Hwy 48B Sign Graphic Hwy 48B Title Graphic Hwy 48B Sign Graphic   

Ontario Highway 48B Quick Facts:
  • Years in Existence: 1966-1978
  • Current Status: Decommissioned
  • Current Names: Sideroad 17 & Durham Road 23
  • Location: Southern Ontario
  • Counties Served: Durham
  • Towns Served: Beaverton
  • Southern Terminus: Hwy 48 - South of Beaverton
  • Northern Terminus: Hwy 12 & Hwy 48 - North of Beaverton
  • Length in 1978: 11.7 km / 7.3 miles
HWY 48B ROUTE MARKER - © Josh Anderchek
King's Highway 48B Sign
© Josh Anderchek

History of King's Highway 48B:

King's Highway 48B was a Business Loop in the former County of Ontario which passed through the Village of Beaverton during the 1960s and 1970s. The highway was created in 1966, when Highway 48 was relocated onto a new route which bypassed Beaverton entirely. Unlike many other Business Loops established along Ontario's King's Highways, Highway 48B was not created through a simple renumbering of the Old Highway 48 route through Beaverton. In fact, a significant portion of the Highway 48B Business Loop actually followed the original route of Highway 12. Highway 48B began where the new Highway 48 Bypass joined the old route of Highway 12 south of Beaverton. From this point, Highway 48B ran northerly along the bypassed route of Highway 12, where it joined the original route of Highway 48 northeast of Port Bolster. From there, Highway 48B curved northeasterly onto Beach Road (Old Highway 12 & Old Highway 48) and went through Downtown Beaverton along Osborne Street, Simcoe Street and Mara Road. Highway 48B ended several kilometres north of Beaverton, where the Beaverton Business Loop joined the Highway 12 & Highway 48 Bypass between Beaverton and Gamebridge (See Map).
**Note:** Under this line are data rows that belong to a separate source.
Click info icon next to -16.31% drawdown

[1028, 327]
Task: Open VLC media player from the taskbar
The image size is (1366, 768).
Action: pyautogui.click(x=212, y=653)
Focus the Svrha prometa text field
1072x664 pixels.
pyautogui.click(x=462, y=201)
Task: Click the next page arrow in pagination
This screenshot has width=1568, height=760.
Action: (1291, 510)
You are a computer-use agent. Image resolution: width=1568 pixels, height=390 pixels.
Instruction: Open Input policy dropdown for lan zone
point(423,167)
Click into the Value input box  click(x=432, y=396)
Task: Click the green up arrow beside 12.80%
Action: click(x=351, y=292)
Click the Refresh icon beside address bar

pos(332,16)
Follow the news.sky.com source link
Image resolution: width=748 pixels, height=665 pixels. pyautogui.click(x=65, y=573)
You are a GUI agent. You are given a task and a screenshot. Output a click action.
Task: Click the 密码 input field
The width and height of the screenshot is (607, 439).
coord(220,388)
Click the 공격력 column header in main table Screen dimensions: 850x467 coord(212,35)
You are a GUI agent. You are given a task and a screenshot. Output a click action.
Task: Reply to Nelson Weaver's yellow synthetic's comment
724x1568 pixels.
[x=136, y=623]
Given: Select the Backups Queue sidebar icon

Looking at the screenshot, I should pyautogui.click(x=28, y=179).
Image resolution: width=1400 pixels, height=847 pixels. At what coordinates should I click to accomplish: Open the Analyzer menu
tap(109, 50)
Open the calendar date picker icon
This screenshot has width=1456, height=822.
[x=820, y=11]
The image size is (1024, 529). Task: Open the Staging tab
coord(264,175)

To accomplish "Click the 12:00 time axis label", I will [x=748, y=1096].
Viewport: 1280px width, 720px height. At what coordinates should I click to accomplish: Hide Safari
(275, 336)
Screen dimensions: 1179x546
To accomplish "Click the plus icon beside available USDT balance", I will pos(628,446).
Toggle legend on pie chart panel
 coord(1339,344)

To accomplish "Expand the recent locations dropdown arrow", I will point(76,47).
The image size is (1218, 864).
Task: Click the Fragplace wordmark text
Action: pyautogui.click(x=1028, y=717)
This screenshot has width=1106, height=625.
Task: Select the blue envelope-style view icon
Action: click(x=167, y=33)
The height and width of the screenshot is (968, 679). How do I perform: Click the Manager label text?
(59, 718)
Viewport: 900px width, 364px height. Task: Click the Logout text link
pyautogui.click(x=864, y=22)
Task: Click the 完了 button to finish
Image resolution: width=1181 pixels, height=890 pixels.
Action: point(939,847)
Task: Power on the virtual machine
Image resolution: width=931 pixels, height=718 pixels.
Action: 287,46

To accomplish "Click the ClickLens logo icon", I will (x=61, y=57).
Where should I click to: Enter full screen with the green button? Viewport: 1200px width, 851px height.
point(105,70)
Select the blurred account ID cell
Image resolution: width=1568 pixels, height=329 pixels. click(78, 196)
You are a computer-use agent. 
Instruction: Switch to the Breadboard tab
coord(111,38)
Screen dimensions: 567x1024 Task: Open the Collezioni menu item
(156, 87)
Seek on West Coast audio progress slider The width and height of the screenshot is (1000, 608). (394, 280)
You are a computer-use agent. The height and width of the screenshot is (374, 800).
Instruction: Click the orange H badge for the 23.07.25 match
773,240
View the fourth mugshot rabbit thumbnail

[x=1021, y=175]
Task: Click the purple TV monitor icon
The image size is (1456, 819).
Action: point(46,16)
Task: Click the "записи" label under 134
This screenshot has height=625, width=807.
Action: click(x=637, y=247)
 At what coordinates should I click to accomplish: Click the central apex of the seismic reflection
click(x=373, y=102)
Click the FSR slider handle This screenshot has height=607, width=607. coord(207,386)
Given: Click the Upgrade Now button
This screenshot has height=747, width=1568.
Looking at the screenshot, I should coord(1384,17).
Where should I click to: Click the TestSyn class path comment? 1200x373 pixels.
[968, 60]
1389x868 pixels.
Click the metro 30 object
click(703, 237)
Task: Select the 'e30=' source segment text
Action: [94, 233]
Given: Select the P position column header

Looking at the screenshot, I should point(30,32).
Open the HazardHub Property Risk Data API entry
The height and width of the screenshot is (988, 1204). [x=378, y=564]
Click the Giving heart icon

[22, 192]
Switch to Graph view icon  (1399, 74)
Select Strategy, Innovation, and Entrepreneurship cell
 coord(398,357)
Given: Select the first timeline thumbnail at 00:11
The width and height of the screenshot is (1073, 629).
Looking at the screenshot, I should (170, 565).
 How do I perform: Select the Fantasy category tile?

As established in 1966, Highway 48B was under provincial jurisdiction outside of the incorporated limits of the Village of Beaverton. Through the Village of Beaverton, Highway 48B was designated as a Municipal Connecting Link for a distance of approximately 1 1/4 miles and was thus under municipal jurisdiction within the village limits. The Municipal Connecting Link through Beaverton was designated by an Order-in-Council in 1959, while the highway route through town was still known as Highway 12. This Municipal Connecting Link began where Osborne Street entered the southern village limits at Murray Street and extended northeasterly through the village centre via Osborne Street, Simcoe Street and Mara Road. Provincial jurisdiction over Highway 48B resumed along Mara Road at the north limits of the village, which were located just north of Franklin Street when the designation took place in 1959. However, the Village of Beaverton's limits were expanded slightly during the 1960s. As a result, jurisdiction over two short provincially-owned sections of Highway 48B lying immediately north and south of the old village limits were transferred over to municipal control. Provincial jurisdiction over Highway 48B from the new village limits at Thorah Concession Road 5 and the old village limits at Murray Street, along with another short section of Highway 48B from the former village limits near Franklin Street to the new village limits at the White's Creek Bridge, were transferred to the Village of Beaverton by virtue of an Order-in-Council, effective September 18, 1971. These two transferred sections of Highway 48B were added to the Beaverton Municipal Connecting Link route by an Order-in-Council, effective November 3, 1971. The Village of Beaverton was subsequently amalgamated with the old Townships of Thorah and Brock to form the new Township of Brock.

By the late 1970s, the province sought to divest itself of the old highway route through Beaverton, as it essentially served local traffic only. The Highway 48B Business Loop survived until 1978, when the entire route was decommissioned as a King's Highway. Jurisdiction over the provincially-controlled sections of Highway 48B outside of the Beaverton's former village limits was transferred to the Regional Municipality of Durham and the Township of Brock, effective July 12, 1978. Most of the old Highway 48B route is now known as Durham Regional Road 23. However, the north-south section that had initially been a part of the Old Highway 12 route approaching Beaverton from Sunderland was renamed as Sideroad 17. Within the former limits of the Village of Beaverton, the Highway 48B Municipal Connecting Link designation was formally revoked by an Order-in-Council, effective November 15, 1978. The Highway 48B designation was permanently retired and never used again for an Ontario highway route number.